YOUR ASSIGNMENT:
Resume the report on lawmakers rejecting the meat processing worker protection bill, writing on from its last sentence.

Lawmakers reject introduction of worker protection bill
A motion to suspend the Legislature’s rules to permit the introduction of a new bill was unsuccessful July 29.
Traditionally, new bills may be introduced only during the first 10 days of the legislative session. Omaha Sen. Tony Vargas moved to suspend the rules to introduce a measure that would have implemented new workplace protections for employees of meat processing facilities in response to the coronavirus pandemic.
Vargas said the pandemic has disproportionately impacted the state’s minority population, who make up a large segment of meat processing employees. Of the approximately 25,000 people who have tested positive for COVID-19 in Nebraska, he said, nearly 5,000 are meat processing plant employees.
Calls for improved worker treatment and health and safety measures, however, largely have gone unanswered, Vargas said.
“If you don’t see the urgency in this and understand why this situation demands us to act now, then I’m at a loss,” he said. “This is exactly why this rule exists.”
Omaha Sen. Justin Wayne spoke in support of the motion, saying lawmakers need to provide all community members a forum to discuss the pandemic’s impact.
“This is about all of our communities building trust with our government,” Wayne said. “That when there is a major pandemic and it’s disproportionately hitting an industry, that we can at least listen and figure out a way to respond.”
Gothenburg Sen. Matt Williams also supported the motion to suspend the rules. The pandemic has drastically changed every aspect of daily life for many in Nebraska, he said, and that warrants a discussion of working conditions in critical industries like meat processing.

DATASET EXTRACT:
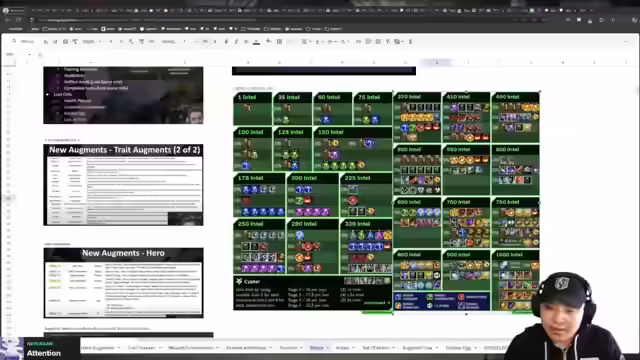
Task: Expand the name box dropdown arrow
Action: click(x=29, y=54)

RESPONSE TO THIS EXERCISE:
“The hearing we would have on this would allow the workers to share their stories and allow the industry to share the specific things that they’ve done … to address these issues,” Williams said.
Sen. Tom Brewer of Gordon expressed concerns about the potential impact of increased regulations on an industry that already has been impacted negatively by the pandemic.
“When the packing plants closed last spring and things ground to a halt, all of a sudden the feedlots weren’t able to move the cattle, the sale barns weren’t able to buy the cattle and ranchers weren’t able to sell the cattle,” Brewer said. “If we do something that grinds the system to a halt [again], life for a good share of Nebraskans will grind to a halt.”
Brainard Sen. Bruce Bostelman suggested that lawmakers instead hold an interim hearing, which he said would allow them to take the public hearing process into the communities most directly impacted.
“I’m afraid that if we have a hearing [in Lincoln], we’ll lose the opportunity to understand how it affects [people] in their community,” Bostelman said.
The motion to suspend the rules failed on a 28-10 vote. Thirty votes were needed.